• _PROBLEM TO SOLVE_: Copy every line of the listing below verbatim, keeping the original order.

• _ENTRIES_:

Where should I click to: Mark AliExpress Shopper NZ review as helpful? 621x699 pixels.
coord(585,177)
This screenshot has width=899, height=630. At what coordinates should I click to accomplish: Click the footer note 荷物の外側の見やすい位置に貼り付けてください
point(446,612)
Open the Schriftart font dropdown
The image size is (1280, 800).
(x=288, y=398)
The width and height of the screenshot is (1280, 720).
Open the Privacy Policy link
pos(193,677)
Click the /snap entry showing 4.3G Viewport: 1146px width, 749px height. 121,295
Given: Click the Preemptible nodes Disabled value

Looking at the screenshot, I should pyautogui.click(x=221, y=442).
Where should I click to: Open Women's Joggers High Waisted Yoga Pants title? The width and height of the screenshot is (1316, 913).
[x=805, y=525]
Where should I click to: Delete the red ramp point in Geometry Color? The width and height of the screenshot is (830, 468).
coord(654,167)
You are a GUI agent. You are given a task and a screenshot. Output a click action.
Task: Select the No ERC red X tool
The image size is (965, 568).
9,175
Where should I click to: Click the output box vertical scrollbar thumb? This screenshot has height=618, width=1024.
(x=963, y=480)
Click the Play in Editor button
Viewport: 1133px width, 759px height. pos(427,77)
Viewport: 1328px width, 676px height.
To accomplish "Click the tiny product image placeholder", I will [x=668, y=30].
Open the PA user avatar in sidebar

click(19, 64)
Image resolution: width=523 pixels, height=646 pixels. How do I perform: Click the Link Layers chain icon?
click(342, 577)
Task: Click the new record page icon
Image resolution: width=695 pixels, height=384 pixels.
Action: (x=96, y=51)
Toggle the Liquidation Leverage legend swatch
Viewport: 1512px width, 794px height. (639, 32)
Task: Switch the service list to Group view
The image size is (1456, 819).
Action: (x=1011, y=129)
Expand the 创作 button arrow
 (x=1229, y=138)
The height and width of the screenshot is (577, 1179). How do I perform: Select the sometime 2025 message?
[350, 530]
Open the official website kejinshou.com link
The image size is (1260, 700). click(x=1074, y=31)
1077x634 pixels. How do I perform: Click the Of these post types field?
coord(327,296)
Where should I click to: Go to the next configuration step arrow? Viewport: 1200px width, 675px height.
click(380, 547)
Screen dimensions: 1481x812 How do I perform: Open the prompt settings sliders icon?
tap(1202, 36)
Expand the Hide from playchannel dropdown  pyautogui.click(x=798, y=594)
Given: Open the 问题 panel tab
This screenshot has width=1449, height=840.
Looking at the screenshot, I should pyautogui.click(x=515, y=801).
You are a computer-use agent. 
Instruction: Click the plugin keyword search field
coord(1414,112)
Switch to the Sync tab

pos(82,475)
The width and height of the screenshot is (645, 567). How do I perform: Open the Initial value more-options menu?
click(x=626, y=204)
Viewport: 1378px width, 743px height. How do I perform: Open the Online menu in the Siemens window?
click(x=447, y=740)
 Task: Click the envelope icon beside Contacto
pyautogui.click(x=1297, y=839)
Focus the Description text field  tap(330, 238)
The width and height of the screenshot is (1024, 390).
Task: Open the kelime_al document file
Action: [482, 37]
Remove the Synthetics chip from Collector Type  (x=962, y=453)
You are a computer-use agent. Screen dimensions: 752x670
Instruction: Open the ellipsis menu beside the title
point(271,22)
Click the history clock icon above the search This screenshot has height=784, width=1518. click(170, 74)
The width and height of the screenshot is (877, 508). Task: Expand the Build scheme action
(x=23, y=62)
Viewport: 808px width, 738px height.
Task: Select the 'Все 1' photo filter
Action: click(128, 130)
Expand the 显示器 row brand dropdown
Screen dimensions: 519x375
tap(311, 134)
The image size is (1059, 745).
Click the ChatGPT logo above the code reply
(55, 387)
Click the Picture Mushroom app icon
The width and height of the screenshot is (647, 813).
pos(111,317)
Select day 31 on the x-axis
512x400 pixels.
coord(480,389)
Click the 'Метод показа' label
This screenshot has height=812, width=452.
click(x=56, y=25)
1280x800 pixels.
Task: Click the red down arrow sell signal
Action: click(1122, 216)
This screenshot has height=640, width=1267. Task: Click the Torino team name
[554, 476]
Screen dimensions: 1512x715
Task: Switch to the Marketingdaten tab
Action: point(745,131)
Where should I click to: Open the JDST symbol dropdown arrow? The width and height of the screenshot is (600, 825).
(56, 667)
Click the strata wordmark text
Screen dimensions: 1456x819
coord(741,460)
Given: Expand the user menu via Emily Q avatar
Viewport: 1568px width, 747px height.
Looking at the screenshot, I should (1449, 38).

• _THE RESULT_:
Where should I click to: Mark AliExpress Shopper NZ review as helpful? 621x699 pixels.
coord(585,177)
This screenshot has width=899, height=630. At what coordinates should I click to accomplish: Click the footer note 荷物の外側の見やすい位置に貼り付けてください
point(446,612)
Open the Schriftart font dropdown
The image size is (1280, 800).
(x=288, y=398)
The width and height of the screenshot is (1280, 720).
Open the Privacy Policy link
pos(193,677)
Click the /snap entry showing 4.3G Viewport: 1146px width, 749px height. 121,295
Given: Click the Preemptible nodes Disabled value

Looking at the screenshot, I should pyautogui.click(x=221, y=442).
Where should I click to: Open Women's Joggers High Waisted Yoga Pants title? The width and height of the screenshot is (1316, 913).
[x=805, y=525]
Where should I click to: Delete the red ramp point in Geometry Color? The width and height of the screenshot is (830, 468).
coord(654,167)
You are a GUI agent. You are given a task and a screenshot. Output a click action.
Task: Select the No ERC red X tool
The image size is (965, 568).
9,175
Where should I click to: Click the output box vertical scrollbar thumb? This screenshot has height=618, width=1024.
(x=963, y=480)
Click the Play in Editor button
Viewport: 1133px width, 759px height. pos(427,77)
Viewport: 1328px width, 676px height.
To accomplish "Click the tiny product image placeholder", I will [x=668, y=30].
Open the PA user avatar in sidebar

click(19, 64)
Image resolution: width=523 pixels, height=646 pixels. How do I perform: Click the Link Layers chain icon?
click(342, 577)
Task: Click the new record page icon
Image resolution: width=695 pixels, height=384 pixels.
Action: (x=96, y=51)
Toggle the Liquidation Leverage legend swatch
Viewport: 1512px width, 794px height. (639, 32)
Task: Switch the service list to Group view
The image size is (1456, 819).
Action: (x=1011, y=129)
Expand the 创作 button arrow
 (x=1229, y=138)
The height and width of the screenshot is (577, 1179). How do I perform: Select the sometime 2025 message?
[350, 530]
Open the official website kejinshou.com link
The image size is (1260, 700). click(x=1074, y=31)
1077x634 pixels. How do I perform: Click the Of these post types field?
coord(327,296)
Where should I click to: Go to the next configuration step arrow? Viewport: 1200px width, 675px height.
click(380, 547)
Screen dimensions: 1481x812 How do I perform: Open the prompt settings sliders icon?
tap(1202, 36)
Expand the Hide from playchannel dropdown  pyautogui.click(x=798, y=594)
Given: Open the 问题 panel tab
This screenshot has width=1449, height=840.
Looking at the screenshot, I should pyautogui.click(x=515, y=801).
You are a computer-use agent. 
Instruction: Click the plugin keyword search field
coord(1414,112)
Switch to the Sync tab

pos(82,475)
The width and height of the screenshot is (645, 567). How do I perform: Open the Initial value more-options menu?
click(x=626, y=204)
Viewport: 1378px width, 743px height. How do I perform: Open the Online menu in the Siemens window?
click(x=447, y=740)
 Task: Click the envelope icon beside Contacto
pyautogui.click(x=1297, y=839)
Focus the Description text field  tap(330, 238)
The width and height of the screenshot is (1024, 390).
Task: Open the kelime_al document file
Action: [482, 37]
Remove the Synthetics chip from Collector Type  (x=962, y=453)
You are a computer-use agent. Screen dimensions: 752x670
Instruction: Open the ellipsis menu beside the title
point(271,22)
Click the history clock icon above the search This screenshot has height=784, width=1518. click(170, 74)
The width and height of the screenshot is (877, 508). Task: Expand the Build scheme action
(x=23, y=62)
Viewport: 808px width, 738px height.
Task: Select the 'Все 1' photo filter
Action: click(128, 130)
Expand the 显示器 row brand dropdown
Screen dimensions: 519x375
tap(311, 134)
The image size is (1059, 745).
Click the ChatGPT logo above the code reply
(55, 387)
Click the Picture Mushroom app icon
The width and height of the screenshot is (647, 813).
pos(111,317)
Select day 31 on the x-axis
512x400 pixels.
coord(480,389)
Click the 'Метод показа' label
This screenshot has height=812, width=452.
click(x=56, y=25)
1280x800 pixels.
Task: Click the red down arrow sell signal
Action: click(1122, 216)
This screenshot has height=640, width=1267. Task: Click the Torino team name
[554, 476]
Screen dimensions: 1512x715
Task: Switch to the Marketingdaten tab
Action: point(745,131)
Where should I click to: Open the JDST symbol dropdown arrow? The width and height of the screenshot is (600, 825).
(56, 667)
Click the strata wordmark text
Screen dimensions: 1456x819
coord(741,460)
Given: Expand the user menu via Emily Q avatar
Viewport: 1568px width, 747px height.
Looking at the screenshot, I should (1449, 38).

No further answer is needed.